How the Taliban is rolling back the freedoms of the past 20 years
Supreme leader has now announced that all women must cover their faces in public
In Afghanistan, the Taliban’s retrograde and “inhumane” assault on women’s rights is gathering pace, said Hasht-e Subh Daily (Kabul). Women have already been forced out of most workplaces since the Islamist group returned to power in August. They can no longer travel on planes or by taxi without a male escort; in March, the Taliban reversed a pledge to reopen secondary schools for girls.
And last week its supreme leader, Hibatullah Akhundzada, went further, announcing that all women must cover their faces in public, ideally with the head-to-toe burqa. Those who don’t could face jail; government employees will be fired on the spot. Ours is now the only country in the world that forces women to cover themselves entirely in public, a decree based on “their harsh reading” of Islam. Our nation is “broken and sick”. Yet the Taliban is more interested in legislating about “the length of men’s beards and women’s robes” than in facing its problems.

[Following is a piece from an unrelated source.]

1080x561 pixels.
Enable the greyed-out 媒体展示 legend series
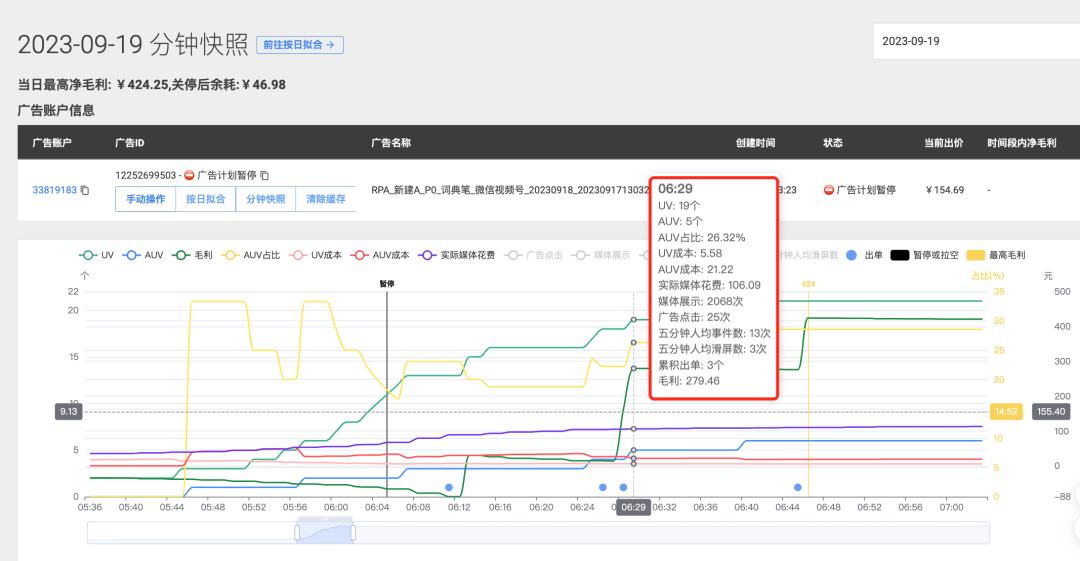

When it first regained power, the Taliban sought to present a more enlightened face to the world, said Rafia Zakaria in Dawn (Karachi). This “Taliban-lite” pledged to honour women’s rights, and forgive those who fought against them. Yet now, with the country isolated abroad and facing a humanitarian crisis caused by sanctions and the withdrawal of foreign aid, its leaders seem to have calculated “that it is better to do what they want and be who they are”.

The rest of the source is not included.